Exercise details: Write out the entries once more, exactly as they appear.

Saved entries:
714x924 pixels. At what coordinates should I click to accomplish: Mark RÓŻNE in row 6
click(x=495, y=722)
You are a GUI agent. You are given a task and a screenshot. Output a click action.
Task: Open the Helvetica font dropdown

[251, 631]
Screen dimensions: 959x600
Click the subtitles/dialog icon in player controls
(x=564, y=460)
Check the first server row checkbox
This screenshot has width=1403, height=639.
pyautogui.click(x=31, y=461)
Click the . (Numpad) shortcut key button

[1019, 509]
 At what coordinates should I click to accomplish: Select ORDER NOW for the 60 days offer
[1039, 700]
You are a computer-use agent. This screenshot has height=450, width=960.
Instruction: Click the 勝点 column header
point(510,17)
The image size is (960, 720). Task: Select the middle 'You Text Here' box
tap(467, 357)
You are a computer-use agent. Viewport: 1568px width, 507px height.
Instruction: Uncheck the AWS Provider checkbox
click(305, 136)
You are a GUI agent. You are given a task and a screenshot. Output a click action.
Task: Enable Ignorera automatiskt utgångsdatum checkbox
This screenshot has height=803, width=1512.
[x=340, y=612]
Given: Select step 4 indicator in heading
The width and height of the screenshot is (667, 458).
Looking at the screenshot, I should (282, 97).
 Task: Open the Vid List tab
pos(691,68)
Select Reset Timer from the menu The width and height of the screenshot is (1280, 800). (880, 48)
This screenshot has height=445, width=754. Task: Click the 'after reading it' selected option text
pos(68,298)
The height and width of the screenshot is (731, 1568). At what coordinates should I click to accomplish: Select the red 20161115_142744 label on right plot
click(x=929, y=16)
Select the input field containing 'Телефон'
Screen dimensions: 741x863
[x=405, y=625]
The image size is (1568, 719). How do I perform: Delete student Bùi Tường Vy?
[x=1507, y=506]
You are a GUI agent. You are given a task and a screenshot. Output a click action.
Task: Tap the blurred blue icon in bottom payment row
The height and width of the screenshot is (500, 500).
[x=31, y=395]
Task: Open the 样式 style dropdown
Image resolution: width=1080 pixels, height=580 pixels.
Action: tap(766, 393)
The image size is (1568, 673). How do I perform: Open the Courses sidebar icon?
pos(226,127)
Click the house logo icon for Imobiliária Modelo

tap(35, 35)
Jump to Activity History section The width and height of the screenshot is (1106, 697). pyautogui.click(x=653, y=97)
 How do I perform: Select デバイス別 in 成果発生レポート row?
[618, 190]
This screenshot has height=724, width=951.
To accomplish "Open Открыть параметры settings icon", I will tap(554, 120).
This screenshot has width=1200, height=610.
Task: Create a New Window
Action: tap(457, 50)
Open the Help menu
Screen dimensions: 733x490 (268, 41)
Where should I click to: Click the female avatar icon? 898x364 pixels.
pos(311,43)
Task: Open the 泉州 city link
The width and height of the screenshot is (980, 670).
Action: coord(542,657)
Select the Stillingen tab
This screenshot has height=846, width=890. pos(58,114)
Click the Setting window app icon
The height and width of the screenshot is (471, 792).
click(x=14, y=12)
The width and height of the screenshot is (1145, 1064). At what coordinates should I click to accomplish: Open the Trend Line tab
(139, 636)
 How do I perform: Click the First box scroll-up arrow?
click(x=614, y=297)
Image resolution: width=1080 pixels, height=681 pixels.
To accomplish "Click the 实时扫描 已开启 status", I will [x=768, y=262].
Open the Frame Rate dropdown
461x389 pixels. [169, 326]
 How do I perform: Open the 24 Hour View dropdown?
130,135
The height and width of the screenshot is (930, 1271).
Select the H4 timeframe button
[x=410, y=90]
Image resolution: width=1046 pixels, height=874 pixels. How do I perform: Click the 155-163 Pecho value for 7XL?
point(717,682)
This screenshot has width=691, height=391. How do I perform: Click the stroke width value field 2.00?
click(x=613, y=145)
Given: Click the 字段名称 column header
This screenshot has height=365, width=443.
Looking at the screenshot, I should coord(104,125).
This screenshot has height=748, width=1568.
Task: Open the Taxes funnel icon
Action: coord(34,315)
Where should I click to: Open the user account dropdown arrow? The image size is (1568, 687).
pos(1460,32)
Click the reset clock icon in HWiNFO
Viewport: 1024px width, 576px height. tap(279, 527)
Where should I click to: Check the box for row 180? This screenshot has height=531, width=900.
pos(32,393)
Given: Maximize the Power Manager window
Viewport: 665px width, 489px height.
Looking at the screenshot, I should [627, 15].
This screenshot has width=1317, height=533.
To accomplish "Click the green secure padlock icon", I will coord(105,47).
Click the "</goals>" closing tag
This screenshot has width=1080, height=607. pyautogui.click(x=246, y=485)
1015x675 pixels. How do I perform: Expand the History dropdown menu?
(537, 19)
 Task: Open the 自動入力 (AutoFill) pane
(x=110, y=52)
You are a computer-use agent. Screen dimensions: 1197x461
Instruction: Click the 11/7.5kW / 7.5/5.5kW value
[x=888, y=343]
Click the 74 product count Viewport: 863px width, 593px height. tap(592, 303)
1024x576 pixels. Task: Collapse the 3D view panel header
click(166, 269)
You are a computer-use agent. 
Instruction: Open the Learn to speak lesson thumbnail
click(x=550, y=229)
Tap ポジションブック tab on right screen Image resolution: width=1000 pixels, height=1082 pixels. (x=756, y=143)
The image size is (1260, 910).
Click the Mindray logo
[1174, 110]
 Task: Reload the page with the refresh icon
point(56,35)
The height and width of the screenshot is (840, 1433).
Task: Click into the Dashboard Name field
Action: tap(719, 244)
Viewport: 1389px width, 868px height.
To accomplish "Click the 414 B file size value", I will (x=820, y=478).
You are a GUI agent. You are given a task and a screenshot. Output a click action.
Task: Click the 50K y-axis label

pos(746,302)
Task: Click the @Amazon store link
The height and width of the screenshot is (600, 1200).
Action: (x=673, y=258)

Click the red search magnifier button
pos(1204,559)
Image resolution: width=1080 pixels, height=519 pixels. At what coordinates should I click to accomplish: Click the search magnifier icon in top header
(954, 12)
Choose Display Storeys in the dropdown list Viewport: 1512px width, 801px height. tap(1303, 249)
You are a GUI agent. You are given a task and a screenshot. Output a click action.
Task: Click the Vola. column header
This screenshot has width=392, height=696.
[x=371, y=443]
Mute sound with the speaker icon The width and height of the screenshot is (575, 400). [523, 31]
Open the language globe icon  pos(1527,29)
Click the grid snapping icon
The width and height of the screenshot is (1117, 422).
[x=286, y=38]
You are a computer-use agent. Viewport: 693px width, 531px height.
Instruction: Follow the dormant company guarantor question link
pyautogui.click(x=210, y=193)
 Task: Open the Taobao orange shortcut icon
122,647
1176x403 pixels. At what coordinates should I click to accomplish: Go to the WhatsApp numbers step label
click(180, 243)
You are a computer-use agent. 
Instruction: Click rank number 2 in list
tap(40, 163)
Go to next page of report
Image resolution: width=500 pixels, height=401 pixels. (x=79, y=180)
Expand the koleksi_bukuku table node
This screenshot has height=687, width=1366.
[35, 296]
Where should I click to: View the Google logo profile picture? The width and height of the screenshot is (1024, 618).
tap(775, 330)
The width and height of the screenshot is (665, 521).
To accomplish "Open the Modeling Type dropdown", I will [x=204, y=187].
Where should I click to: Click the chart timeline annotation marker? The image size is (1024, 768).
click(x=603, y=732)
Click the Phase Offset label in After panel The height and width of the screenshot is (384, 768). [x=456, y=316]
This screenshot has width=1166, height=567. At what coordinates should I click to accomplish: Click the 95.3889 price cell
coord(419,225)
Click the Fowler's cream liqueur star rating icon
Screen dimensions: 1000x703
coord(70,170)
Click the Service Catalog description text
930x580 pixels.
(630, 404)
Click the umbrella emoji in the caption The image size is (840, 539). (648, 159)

Answer section:
714x924 pixels. At what coordinates should I click to accomplish: Mark RÓŻNE in row 6
click(x=495, y=722)
You are a GUI agent. You are given a task and a screenshot. Output a click action.
Task: Open the Helvetica font dropdown

[251, 631]
Screen dimensions: 959x600
Click the subtitles/dialog icon in player controls
(x=564, y=460)
Check the first server row checkbox
This screenshot has width=1403, height=639.
pyautogui.click(x=31, y=461)
Click the . (Numpad) shortcut key button

[1019, 509]
 At what coordinates should I click to accomplish: Select ORDER NOW for the 60 days offer
[1039, 700]
You are a computer-use agent. This screenshot has height=450, width=960.
Instruction: Click the 勝点 column header
point(510,17)
The image size is (960, 720). Task: Select the middle 'You Text Here' box
tap(467, 357)
You are a computer-use agent. Viewport: 1568px width, 507px height.
Instruction: Uncheck the AWS Provider checkbox
click(305, 136)
You are a GUI agent. You are given a task and a screenshot. Output a click action.
Task: Enable Ignorera automatiskt utgångsdatum checkbox
This screenshot has height=803, width=1512.
[x=340, y=612]
Given: Select step 4 indicator in heading
The width and height of the screenshot is (667, 458).
Looking at the screenshot, I should (282, 97).
 Task: Open the Vid List tab
pos(691,68)
Select Reset Timer from the menu The width and height of the screenshot is (1280, 800). (880, 48)
This screenshot has height=445, width=754. Task: Click the 'after reading it' selected option text
pos(68,298)
The height and width of the screenshot is (731, 1568). At what coordinates should I click to accomplish: Select the red 20161115_142744 label on right plot
click(x=929, y=16)
Select the input field containing 'Телефон'
Screen dimensions: 741x863
[x=405, y=625]
The image size is (1568, 719). How do I perform: Delete student Bùi Tường Vy?
[x=1507, y=506]
You are a GUI agent. You are given a task and a screenshot. Output a click action.
Task: Tap the blurred blue icon in bottom payment row
The height and width of the screenshot is (500, 500).
[x=31, y=395]
Task: Open the 样式 style dropdown
Image resolution: width=1080 pixels, height=580 pixels.
Action: tap(766, 393)
The image size is (1568, 673). How do I perform: Open the Courses sidebar icon?
pos(226,127)
Click the house logo icon for Imobiliária Modelo

tap(35, 35)
Jump to Activity History section The width and height of the screenshot is (1106, 697). pyautogui.click(x=653, y=97)
 How do I perform: Select デバイス別 in 成果発生レポート row?
[618, 190]
This screenshot has height=724, width=951.
To accomplish "Open Открыть параметры settings icon", I will tap(554, 120).
This screenshot has width=1200, height=610.
Task: Create a New Window
Action: tap(457, 50)
Open the Help menu
Screen dimensions: 733x490 (268, 41)
Where should I click to: Click the female avatar icon? 898x364 pixels.
pos(311,43)
Task: Open the 泉州 city link
The width and height of the screenshot is (980, 670).
Action: coord(542,657)
Select the Stillingen tab
This screenshot has height=846, width=890. pos(58,114)
Click the Setting window app icon
The height and width of the screenshot is (471, 792).
click(x=14, y=12)
The width and height of the screenshot is (1145, 1064). At what coordinates should I click to accomplish: Open the Trend Line tab
(139, 636)
 How do I perform: Click the First box scroll-up arrow?
click(x=614, y=297)
Image resolution: width=1080 pixels, height=681 pixels.
To accomplish "Click the 实时扫描 已开启 status", I will [x=768, y=262].
Open the Frame Rate dropdown
461x389 pixels. [169, 326]
 How do I perform: Open the 24 Hour View dropdown?
130,135
The height and width of the screenshot is (930, 1271).
Select the H4 timeframe button
[x=410, y=90]
Image resolution: width=1046 pixels, height=874 pixels. How do I perform: Click the 155-163 Pecho value for 7XL?
point(717,682)
This screenshot has width=691, height=391. How do I perform: Click the stroke width value field 2.00?
click(x=613, y=145)
Given: Click the 字段名称 column header
This screenshot has height=365, width=443.
Looking at the screenshot, I should coord(104,125).
This screenshot has height=748, width=1568.
Task: Open the Taxes funnel icon
Action: coord(34,315)
Where should I click to: Open the user account dropdown arrow? The image size is (1568, 687).
pos(1460,32)
Click the reset clock icon in HWiNFO
Viewport: 1024px width, 576px height. tap(279, 527)
Where should I click to: Check the box for row 180? This screenshot has height=531, width=900.
pos(32,393)
Given: Maximize the Power Manager window
Viewport: 665px width, 489px height.
Looking at the screenshot, I should [627, 15].
This screenshot has width=1317, height=533.
To accomplish "Click the green secure padlock icon", I will coord(105,47).
Click the "</goals>" closing tag
This screenshot has width=1080, height=607. pyautogui.click(x=246, y=485)
1015x675 pixels. How do I perform: Expand the History dropdown menu?
(537, 19)
 Task: Open the 自動入力 (AutoFill) pane
(x=110, y=52)
You are a computer-use agent. Screen dimensions: 1197x461
Instruction: Click the 11/7.5kW / 7.5/5.5kW value
[x=888, y=343]
Click the 74 product count Viewport: 863px width, 593px height. tap(592, 303)
1024x576 pixels. Task: Collapse the 3D view panel header
click(166, 269)
You are a computer-use agent. 
Instruction: Open the Learn to speak lesson thumbnail
click(x=550, y=229)
Tap ポジションブック tab on right screen Image resolution: width=1000 pixels, height=1082 pixels. (x=756, y=143)
The image size is (1260, 910).
Click the Mindray logo
[1174, 110]
 Task: Reload the page with the refresh icon
point(56,35)
The height and width of the screenshot is (840, 1433).
Task: Click into the Dashboard Name field
Action: tap(719, 244)
Viewport: 1389px width, 868px height.
To accomplish "Click the 414 B file size value", I will (x=820, y=478).
You are a GUI agent. You are given a task and a screenshot. Output a click action.
Task: Click the 50K y-axis label

pos(746,302)
Task: Click the @Amazon store link
The height and width of the screenshot is (600, 1200).
Action: (x=673, y=258)

Click the red search magnifier button
pos(1204,559)
Image resolution: width=1080 pixels, height=519 pixels. At what coordinates should I click to accomplish: Click the search magnifier icon in top header
(954, 12)
Choose Display Storeys in the dropdown list Viewport: 1512px width, 801px height. tap(1303, 249)
You are a GUI agent. You are given a task and a screenshot. Output a click action.
Task: Click the Vola. column header
This screenshot has width=392, height=696.
[x=371, y=443]
Mute sound with the speaker icon The width and height of the screenshot is (575, 400). [523, 31]
Open the language globe icon  pos(1527,29)
Click the grid snapping icon
The width and height of the screenshot is (1117, 422).
[x=286, y=38]
You are a computer-use agent. Viewport: 693px width, 531px height.
Instruction: Follow the dormant company guarantor question link
pyautogui.click(x=210, y=193)
 Task: Open the Taobao orange shortcut icon
122,647
1176x403 pixels. At what coordinates should I click to accomplish: Go to the WhatsApp numbers step label
click(180, 243)
You are a computer-use agent. 
Instruction: Click rank number 2 in list
tap(40, 163)
Go to next page of report
Image resolution: width=500 pixels, height=401 pixels. (x=79, y=180)
Expand the koleksi_bukuku table node
This screenshot has height=687, width=1366.
[35, 296]
Where should I click to: View the Google logo profile picture? The width and height of the screenshot is (1024, 618).
tap(775, 330)
The width and height of the screenshot is (665, 521).
To accomplish "Open the Modeling Type dropdown", I will [x=204, y=187].
Where should I click to: Click the chart timeline annotation marker? The image size is (1024, 768).
click(x=603, y=732)
Click the Phase Offset label in After panel The height and width of the screenshot is (384, 768). [x=456, y=316]
This screenshot has width=1166, height=567. At what coordinates should I click to accomplish: Click the 95.3889 price cell
coord(419,225)
Click the Fowler's cream liqueur star rating icon
Screen dimensions: 1000x703
coord(70,170)
Click the Service Catalog description text
930x580 pixels.
(630, 404)
Click the umbrella emoji in the caption The image size is (840, 539). (648, 159)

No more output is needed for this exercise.